Activity →
Print only the closing part of the entries. It starts at the line containing "Where should I click to: Add" and includes the final line, exactly as written.
--*--
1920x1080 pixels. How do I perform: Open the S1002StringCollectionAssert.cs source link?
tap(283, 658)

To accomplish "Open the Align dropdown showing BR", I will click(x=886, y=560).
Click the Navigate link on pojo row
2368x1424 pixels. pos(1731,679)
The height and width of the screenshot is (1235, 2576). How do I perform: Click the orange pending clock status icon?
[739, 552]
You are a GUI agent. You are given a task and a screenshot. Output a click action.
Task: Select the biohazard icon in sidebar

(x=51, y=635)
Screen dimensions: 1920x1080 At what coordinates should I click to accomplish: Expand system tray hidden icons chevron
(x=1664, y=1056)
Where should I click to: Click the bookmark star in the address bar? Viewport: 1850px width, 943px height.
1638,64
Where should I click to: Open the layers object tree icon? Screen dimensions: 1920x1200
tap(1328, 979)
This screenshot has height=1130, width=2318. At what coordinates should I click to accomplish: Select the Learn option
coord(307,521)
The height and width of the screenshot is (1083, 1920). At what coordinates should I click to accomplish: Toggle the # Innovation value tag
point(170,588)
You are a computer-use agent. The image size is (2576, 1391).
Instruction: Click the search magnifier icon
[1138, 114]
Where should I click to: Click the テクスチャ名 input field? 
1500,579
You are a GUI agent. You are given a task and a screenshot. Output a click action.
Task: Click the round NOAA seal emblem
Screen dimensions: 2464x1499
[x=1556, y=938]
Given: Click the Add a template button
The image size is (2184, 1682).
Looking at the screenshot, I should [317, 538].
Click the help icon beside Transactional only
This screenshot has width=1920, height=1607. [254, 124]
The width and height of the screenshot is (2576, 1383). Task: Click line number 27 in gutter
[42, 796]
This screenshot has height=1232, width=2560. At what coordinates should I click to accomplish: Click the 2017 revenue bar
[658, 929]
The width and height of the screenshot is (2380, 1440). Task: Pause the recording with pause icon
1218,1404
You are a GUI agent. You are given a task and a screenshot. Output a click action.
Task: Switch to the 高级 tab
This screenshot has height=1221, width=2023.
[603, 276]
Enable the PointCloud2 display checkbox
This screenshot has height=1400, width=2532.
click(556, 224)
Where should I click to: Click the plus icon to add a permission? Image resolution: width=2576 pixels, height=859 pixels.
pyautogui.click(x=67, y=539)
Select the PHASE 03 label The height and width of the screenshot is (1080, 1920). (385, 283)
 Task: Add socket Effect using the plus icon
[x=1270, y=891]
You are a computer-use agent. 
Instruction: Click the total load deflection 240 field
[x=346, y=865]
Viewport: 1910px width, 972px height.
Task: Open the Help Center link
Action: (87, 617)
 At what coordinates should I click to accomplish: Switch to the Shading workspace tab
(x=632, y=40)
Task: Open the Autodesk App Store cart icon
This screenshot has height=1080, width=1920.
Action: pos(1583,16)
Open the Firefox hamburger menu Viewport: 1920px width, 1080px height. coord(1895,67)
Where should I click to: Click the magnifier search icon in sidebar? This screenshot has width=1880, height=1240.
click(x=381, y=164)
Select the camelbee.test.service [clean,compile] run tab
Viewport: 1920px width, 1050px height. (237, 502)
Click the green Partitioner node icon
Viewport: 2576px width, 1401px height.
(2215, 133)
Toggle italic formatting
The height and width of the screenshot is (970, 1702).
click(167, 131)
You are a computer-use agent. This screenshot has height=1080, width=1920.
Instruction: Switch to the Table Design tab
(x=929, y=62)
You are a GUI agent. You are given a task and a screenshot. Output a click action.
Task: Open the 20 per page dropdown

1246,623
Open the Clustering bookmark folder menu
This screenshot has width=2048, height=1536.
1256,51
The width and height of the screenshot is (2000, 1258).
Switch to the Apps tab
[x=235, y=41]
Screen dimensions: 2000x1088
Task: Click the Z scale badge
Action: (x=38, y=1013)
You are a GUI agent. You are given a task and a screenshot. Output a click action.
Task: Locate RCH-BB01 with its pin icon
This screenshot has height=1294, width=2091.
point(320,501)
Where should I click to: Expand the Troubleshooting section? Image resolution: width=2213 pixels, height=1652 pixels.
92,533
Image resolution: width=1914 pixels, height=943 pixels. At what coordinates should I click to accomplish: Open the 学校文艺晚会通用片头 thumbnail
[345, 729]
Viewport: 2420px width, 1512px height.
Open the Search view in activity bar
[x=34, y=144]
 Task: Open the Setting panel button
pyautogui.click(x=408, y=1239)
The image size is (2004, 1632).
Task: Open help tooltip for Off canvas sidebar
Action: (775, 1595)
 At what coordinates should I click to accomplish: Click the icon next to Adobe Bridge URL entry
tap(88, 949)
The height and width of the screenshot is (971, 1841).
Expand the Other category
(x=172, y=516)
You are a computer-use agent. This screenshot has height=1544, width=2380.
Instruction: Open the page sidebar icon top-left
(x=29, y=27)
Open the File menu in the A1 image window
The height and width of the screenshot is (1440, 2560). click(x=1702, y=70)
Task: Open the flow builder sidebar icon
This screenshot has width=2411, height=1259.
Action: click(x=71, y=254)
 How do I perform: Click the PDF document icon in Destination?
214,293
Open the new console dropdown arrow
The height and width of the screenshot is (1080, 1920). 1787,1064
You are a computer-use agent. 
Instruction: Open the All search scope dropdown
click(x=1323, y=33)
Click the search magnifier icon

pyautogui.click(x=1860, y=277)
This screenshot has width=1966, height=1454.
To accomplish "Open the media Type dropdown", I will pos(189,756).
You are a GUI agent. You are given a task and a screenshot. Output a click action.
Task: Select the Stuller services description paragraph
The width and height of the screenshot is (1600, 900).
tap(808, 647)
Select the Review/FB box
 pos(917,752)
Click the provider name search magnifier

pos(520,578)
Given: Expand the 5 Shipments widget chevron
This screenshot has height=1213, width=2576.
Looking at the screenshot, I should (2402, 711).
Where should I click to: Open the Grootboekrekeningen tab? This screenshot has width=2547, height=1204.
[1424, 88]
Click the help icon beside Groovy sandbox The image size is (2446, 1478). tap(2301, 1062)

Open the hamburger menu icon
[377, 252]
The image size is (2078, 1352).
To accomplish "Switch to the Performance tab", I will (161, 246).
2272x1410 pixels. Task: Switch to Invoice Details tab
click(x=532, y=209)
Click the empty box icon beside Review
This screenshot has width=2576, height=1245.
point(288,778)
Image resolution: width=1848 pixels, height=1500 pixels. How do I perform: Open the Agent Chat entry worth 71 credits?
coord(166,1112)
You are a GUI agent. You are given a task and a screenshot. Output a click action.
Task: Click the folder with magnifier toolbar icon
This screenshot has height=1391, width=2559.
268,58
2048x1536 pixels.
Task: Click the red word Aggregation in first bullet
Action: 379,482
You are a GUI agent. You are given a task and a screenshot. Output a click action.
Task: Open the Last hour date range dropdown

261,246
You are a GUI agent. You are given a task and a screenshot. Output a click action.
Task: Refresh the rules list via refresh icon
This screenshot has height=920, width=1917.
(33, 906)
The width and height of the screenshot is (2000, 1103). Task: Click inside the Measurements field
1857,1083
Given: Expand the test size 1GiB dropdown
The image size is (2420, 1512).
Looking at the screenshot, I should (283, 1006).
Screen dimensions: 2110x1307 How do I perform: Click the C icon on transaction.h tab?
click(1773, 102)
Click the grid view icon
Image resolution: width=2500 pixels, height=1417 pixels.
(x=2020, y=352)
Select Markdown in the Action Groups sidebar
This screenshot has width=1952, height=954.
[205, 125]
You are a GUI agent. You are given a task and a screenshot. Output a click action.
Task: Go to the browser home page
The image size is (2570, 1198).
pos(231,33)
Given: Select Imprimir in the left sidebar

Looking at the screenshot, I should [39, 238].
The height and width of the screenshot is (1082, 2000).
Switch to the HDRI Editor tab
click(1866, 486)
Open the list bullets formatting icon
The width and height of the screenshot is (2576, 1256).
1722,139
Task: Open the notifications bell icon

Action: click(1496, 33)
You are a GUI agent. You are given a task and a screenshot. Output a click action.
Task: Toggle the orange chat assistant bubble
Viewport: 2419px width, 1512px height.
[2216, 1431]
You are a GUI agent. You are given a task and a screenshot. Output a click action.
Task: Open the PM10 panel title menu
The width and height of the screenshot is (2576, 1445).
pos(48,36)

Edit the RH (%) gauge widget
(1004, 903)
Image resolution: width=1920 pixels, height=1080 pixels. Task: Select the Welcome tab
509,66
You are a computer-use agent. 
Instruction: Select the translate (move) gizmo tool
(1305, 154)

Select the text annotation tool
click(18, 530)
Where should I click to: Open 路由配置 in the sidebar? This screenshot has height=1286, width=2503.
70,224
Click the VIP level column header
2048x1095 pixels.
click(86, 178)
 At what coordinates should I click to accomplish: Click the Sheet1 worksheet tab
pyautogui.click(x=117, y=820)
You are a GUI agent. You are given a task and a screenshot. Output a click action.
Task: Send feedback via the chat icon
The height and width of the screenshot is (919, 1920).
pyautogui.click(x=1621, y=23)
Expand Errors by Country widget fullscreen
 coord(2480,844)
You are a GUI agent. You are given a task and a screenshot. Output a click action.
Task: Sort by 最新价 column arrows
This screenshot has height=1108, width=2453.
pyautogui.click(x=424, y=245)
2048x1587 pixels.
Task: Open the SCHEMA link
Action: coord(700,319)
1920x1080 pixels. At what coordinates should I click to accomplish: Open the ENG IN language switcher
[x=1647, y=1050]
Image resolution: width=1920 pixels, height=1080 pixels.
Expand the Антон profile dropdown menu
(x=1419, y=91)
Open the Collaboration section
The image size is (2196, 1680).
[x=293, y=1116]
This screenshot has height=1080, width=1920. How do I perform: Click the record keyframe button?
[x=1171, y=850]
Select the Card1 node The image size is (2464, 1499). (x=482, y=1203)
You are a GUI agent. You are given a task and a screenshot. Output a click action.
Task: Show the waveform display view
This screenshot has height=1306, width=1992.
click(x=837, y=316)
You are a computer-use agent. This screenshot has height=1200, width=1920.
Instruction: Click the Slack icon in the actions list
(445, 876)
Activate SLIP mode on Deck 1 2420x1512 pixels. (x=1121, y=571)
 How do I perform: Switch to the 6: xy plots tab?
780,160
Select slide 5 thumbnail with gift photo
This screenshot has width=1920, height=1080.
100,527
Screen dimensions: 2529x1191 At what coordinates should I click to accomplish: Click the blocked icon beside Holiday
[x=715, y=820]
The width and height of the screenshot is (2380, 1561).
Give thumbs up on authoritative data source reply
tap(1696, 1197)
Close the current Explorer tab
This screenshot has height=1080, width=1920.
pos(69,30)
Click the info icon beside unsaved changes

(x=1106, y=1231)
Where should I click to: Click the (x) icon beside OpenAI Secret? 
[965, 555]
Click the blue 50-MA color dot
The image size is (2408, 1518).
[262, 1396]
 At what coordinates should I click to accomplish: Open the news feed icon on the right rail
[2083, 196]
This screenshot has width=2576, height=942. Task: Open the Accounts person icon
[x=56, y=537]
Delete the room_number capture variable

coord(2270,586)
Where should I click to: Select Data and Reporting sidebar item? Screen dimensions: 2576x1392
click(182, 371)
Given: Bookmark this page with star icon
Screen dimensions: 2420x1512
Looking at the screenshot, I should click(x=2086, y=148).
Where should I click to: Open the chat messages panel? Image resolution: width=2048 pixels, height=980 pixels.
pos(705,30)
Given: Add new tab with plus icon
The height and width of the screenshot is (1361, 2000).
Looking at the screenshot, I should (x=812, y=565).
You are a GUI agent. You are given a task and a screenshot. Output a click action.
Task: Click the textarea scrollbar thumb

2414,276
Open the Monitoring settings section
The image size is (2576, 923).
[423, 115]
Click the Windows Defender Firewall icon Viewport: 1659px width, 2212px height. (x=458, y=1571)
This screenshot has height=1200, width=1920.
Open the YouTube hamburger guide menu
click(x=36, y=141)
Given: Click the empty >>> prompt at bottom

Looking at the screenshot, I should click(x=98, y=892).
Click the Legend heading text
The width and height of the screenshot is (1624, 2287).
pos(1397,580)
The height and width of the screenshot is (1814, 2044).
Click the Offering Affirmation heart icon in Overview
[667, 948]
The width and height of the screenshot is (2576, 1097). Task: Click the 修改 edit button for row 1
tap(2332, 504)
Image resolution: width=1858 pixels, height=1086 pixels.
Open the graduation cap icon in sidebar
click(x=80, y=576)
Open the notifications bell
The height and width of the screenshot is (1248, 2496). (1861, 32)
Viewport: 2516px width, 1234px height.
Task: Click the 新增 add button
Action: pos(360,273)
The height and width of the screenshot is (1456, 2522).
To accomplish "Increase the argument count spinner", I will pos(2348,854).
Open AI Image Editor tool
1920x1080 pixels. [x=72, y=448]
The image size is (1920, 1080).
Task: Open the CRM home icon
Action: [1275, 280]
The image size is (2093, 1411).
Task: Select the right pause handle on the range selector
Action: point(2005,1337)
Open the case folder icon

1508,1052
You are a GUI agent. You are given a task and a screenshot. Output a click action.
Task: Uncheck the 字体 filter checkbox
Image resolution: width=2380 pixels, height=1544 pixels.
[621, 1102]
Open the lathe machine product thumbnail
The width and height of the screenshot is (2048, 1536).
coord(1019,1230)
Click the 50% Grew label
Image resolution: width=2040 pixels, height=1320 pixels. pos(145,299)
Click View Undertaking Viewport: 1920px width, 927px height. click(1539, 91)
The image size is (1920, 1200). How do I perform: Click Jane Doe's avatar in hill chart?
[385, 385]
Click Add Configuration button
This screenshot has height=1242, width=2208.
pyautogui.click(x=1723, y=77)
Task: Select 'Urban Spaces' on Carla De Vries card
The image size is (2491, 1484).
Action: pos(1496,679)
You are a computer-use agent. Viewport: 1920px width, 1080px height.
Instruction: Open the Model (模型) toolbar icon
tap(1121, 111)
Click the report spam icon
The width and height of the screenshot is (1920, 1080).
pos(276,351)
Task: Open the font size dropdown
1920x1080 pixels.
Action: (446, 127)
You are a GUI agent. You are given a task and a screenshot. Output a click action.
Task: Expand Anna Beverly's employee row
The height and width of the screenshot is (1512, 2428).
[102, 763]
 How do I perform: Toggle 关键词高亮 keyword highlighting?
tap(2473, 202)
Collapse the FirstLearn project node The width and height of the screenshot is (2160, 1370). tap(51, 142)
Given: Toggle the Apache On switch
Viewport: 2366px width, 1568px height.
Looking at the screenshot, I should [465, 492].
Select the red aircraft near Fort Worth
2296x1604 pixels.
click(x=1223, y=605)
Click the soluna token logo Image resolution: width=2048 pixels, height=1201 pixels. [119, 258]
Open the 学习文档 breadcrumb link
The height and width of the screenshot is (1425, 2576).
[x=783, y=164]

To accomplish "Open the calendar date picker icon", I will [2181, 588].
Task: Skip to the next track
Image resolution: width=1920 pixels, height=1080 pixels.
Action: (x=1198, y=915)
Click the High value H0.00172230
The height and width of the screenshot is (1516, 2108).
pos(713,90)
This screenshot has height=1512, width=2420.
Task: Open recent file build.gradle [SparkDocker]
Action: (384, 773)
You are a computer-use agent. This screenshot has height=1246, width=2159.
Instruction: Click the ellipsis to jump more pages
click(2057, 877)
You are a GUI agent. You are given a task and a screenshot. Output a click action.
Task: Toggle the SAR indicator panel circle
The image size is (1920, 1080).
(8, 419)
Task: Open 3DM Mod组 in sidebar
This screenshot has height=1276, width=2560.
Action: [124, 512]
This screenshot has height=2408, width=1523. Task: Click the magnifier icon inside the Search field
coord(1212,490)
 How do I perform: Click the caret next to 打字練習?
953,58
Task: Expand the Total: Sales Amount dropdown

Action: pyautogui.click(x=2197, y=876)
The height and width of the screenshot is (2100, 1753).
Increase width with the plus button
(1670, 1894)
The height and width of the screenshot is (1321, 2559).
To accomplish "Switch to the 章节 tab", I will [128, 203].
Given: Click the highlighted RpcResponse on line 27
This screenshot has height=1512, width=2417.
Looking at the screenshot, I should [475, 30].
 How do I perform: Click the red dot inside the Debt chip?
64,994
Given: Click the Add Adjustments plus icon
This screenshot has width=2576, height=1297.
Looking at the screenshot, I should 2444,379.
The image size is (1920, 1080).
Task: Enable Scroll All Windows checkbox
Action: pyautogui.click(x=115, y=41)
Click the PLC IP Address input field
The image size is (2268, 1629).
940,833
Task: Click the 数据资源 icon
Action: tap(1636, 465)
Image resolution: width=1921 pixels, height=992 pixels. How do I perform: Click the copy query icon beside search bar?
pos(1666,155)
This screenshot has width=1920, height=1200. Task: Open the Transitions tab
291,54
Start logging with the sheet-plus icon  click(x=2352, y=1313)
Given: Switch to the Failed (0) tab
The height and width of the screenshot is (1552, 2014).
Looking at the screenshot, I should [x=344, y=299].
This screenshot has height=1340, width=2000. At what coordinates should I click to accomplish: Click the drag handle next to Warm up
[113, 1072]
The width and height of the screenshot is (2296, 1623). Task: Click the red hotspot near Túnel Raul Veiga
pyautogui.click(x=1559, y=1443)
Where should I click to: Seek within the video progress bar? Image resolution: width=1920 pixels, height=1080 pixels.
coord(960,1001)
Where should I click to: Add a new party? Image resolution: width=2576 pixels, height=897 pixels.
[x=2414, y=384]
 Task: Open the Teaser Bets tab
--*--
Task response →
Where should I click to: Add a new party? Image resolution: width=2576 pixels, height=897 pixels.
[x=2414, y=384]
 Task: Open the Teaser Bets tab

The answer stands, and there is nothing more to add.